Combined immunotherapy with dendritic cells and cytokine-induced killer cells for solid tumors: a systematic review and meta-analysis of randomized controlled trials.

BACKGROUND

Immunotherapy utilizing dendritic cells (DCs) and cytokine-induced killer (CIK) cells is a promising treatment approach for solid tumors. This systematic review and meta-analysis aimed to evaluate the efficacy and safety of DC-CIK immunotherapy by assessing overall survival, progression-free survival, overall response rate, disease control rate, and adverse events in relevant randomized controlled trials. The results of this analysis will contribute to optimizing treatment strategies and improving cancer immunotherapy outcomes.

METHOD

This systematic review and meta-analysis adhered to PRISMA guidelines. A comprehensive search was conducted on multiple databases for RCTs studying the combination of DC-CIK immunotherapy for solid tumors.

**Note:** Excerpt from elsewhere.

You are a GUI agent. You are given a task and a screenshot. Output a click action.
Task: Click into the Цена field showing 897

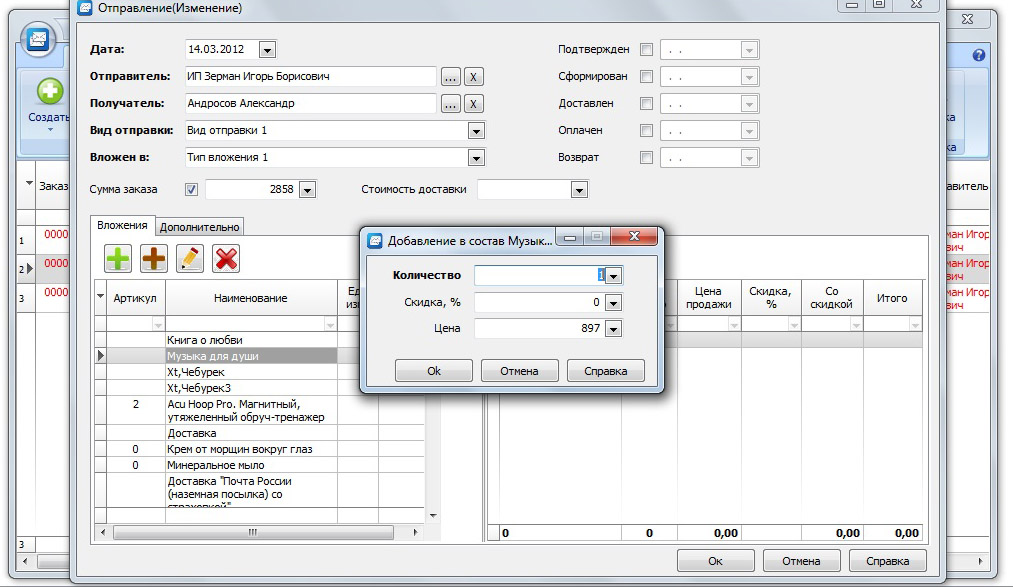(538, 328)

Inclusion criteria were RCTs comparing DC-CIK immunotherapy with control therapy and reporting OS, PFS, ORR, or DCR. Two authors independently performed study selection and data extraction, with disagreements resolved through consensus or consultation with a third reviewer. Extracted data included study characteristics, participant information, interventions, outcomes, and quality assessment. Statistical analysis was performed using Review Manager and Stata software. Heterogeneity was assessed using chi-square and I-squared statistics. Sensitivity analysis and assessment of publication bias were planned.

RESULTS

A total of 1013 records were initially retrieved, and after a thorough screening process, 13 randomized controlled trials (RCTs) were included in the meta-analysis. These studies involved a total of 1443 patients, with 730 receiving DC-CIK immunotherapy and 713 in the control groups. The included studies covered various cancer types, with the majority conducted in mainland China. The meta-analysis showed that DC-CIK immunotherapy was associated with improved overall survival (OS) and progression-free survival (PFS) compared to control therapy. Furthermore, DC-CIK immunotherapy demonstrated higher overall response rate (ORR) and disease control rate (DCR) compared to non-DC-CIK therapy. Adverse events were reported in both groups, with fever being more common in the DC-CIK immunotherapy group and bone marrow suppression and gastrointestinal reactions more common in the control group. Sensitivity analyses confirmed the stability of the results, while publication bias was observed for PFS and fever.

CONCLUSIONS

DC-CIK immunotherapy shows promising efficacy and safety for solid tumors, improving survival rates and response rates. Further research is needed to optimize treatment regimens and identify predictive factors.